Within the listing below, how many lines include the string "legend"? Reply with only the number.

## Data for analysis
+ + + + +

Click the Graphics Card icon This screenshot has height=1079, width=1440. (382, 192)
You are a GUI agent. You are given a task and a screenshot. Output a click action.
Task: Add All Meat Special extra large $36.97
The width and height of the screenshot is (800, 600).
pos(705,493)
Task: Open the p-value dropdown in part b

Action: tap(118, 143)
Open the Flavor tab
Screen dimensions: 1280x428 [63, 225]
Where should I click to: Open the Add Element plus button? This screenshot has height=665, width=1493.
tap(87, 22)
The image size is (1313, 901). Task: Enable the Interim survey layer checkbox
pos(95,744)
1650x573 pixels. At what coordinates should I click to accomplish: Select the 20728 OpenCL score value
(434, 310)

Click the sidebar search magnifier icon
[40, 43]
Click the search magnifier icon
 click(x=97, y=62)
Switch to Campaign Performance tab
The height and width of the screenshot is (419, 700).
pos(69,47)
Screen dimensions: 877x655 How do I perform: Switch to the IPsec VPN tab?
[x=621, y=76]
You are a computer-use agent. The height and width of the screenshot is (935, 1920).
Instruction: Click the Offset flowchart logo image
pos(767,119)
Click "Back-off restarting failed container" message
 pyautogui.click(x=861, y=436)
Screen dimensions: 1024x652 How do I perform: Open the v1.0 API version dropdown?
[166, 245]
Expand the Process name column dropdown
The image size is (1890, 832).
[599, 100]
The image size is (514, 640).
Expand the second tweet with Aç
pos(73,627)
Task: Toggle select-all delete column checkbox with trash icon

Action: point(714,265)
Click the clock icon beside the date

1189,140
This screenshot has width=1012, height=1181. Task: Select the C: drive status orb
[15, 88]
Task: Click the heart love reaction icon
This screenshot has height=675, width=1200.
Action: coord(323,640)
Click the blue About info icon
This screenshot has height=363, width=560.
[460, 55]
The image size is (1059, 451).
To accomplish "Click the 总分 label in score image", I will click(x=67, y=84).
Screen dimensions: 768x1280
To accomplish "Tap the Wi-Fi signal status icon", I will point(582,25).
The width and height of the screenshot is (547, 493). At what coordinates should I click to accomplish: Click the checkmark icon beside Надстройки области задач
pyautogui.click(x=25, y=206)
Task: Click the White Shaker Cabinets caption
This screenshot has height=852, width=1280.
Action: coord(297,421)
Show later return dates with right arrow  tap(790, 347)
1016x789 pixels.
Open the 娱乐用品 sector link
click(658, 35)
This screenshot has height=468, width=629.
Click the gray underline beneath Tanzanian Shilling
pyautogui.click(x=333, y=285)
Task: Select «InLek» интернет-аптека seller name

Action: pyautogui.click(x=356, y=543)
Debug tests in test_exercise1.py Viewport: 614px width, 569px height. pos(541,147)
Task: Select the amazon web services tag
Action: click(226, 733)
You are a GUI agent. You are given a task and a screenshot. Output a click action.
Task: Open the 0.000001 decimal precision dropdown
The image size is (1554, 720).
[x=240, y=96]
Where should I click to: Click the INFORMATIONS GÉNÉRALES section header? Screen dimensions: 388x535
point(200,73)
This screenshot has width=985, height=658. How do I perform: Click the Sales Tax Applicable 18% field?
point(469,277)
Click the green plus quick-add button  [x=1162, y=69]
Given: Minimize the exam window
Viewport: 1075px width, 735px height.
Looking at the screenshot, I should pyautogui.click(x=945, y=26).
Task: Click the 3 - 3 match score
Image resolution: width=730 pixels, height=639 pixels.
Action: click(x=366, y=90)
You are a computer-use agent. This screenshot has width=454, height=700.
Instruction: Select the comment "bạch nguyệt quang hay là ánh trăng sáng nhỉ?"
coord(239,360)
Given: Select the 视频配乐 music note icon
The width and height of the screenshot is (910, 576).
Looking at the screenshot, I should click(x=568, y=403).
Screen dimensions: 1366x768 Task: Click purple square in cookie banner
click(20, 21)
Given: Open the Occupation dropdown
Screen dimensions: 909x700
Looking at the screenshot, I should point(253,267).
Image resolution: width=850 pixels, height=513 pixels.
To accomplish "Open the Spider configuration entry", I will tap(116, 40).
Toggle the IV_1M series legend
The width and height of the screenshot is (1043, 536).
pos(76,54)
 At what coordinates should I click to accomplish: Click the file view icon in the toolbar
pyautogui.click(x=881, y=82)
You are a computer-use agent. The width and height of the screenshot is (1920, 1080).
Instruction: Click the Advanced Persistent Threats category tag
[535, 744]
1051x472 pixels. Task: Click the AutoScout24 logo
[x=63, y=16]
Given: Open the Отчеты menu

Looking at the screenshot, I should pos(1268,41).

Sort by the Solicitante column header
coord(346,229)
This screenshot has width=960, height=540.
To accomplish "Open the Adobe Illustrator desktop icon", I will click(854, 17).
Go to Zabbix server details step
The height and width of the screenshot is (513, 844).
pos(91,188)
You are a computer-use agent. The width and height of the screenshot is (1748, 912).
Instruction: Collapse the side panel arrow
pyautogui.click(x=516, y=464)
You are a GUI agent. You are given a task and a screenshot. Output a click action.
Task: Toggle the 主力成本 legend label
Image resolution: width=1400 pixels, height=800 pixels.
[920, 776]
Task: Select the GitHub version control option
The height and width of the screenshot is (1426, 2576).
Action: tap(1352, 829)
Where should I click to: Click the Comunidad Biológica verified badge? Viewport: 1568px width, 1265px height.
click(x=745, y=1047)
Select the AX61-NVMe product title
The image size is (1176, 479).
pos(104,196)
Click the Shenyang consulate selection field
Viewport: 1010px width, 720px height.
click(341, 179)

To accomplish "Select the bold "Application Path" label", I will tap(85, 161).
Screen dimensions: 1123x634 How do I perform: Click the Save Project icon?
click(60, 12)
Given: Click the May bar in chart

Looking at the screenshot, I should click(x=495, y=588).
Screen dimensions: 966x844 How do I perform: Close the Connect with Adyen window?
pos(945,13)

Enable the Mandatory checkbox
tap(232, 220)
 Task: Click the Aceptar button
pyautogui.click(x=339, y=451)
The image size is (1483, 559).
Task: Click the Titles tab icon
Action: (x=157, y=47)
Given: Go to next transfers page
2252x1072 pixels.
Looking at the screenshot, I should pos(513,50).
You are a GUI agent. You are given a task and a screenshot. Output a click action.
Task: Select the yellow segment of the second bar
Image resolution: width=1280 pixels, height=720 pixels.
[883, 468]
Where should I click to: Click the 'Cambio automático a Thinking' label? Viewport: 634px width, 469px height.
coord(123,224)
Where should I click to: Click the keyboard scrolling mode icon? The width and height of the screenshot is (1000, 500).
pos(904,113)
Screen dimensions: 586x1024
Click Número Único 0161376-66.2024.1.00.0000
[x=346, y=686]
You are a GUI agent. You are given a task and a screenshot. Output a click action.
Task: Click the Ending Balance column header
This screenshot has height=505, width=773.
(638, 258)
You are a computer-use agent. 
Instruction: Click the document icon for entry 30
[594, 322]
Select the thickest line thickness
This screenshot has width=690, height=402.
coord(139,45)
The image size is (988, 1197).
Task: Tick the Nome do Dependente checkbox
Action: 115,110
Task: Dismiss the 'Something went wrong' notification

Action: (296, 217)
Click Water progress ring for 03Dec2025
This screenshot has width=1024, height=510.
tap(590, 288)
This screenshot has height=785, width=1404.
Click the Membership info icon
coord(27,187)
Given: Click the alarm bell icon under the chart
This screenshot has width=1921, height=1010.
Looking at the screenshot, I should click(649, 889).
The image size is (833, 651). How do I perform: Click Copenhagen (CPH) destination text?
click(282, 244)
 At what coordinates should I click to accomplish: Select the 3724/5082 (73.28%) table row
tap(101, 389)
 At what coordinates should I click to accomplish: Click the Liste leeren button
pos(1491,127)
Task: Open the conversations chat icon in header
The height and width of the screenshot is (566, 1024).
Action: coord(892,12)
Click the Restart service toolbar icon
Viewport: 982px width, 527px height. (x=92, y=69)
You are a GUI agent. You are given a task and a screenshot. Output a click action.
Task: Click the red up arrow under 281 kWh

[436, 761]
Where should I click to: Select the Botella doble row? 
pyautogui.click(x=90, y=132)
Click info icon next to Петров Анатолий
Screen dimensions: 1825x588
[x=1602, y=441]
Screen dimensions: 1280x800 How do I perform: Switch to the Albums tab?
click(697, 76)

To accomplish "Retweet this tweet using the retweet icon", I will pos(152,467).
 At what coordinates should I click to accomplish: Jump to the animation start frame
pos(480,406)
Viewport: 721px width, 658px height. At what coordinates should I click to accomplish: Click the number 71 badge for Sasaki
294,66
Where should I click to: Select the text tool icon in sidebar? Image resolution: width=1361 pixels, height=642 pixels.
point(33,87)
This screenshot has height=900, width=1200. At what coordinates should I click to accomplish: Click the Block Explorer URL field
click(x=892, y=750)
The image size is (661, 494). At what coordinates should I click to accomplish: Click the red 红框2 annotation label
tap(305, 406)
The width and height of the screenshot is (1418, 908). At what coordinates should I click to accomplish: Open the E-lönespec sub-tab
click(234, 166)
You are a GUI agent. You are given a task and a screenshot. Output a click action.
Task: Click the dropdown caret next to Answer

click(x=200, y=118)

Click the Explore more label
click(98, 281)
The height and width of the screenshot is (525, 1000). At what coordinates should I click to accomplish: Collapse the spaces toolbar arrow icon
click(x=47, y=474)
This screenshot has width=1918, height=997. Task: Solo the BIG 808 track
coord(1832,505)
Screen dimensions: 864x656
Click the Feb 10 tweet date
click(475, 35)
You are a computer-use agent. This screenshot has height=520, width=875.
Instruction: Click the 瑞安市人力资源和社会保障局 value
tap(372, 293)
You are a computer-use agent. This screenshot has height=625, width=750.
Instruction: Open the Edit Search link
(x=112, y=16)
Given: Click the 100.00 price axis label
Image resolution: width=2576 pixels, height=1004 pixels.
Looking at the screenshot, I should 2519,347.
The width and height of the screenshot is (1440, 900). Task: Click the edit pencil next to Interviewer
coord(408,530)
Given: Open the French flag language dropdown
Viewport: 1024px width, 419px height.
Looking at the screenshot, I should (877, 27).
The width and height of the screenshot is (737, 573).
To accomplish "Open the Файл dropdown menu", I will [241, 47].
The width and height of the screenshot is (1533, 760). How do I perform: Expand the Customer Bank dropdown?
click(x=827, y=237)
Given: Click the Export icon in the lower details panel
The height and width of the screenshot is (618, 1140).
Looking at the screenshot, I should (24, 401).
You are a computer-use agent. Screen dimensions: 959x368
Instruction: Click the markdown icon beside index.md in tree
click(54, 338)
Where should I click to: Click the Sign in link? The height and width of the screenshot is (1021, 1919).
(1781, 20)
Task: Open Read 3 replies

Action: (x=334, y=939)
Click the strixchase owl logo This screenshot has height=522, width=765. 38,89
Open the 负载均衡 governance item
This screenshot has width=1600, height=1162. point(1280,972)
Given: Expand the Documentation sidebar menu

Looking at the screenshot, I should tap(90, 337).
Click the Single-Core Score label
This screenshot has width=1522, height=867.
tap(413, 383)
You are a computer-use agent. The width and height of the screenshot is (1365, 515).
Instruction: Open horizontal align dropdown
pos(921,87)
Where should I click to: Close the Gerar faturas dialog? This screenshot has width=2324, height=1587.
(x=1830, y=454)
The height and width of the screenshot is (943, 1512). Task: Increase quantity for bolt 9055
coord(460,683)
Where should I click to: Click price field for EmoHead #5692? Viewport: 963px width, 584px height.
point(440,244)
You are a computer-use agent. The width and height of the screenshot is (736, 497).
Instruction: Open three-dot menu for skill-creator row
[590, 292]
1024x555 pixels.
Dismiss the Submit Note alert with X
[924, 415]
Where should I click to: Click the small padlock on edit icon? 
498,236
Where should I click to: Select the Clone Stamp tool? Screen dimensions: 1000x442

+ + + + +

## The answer
2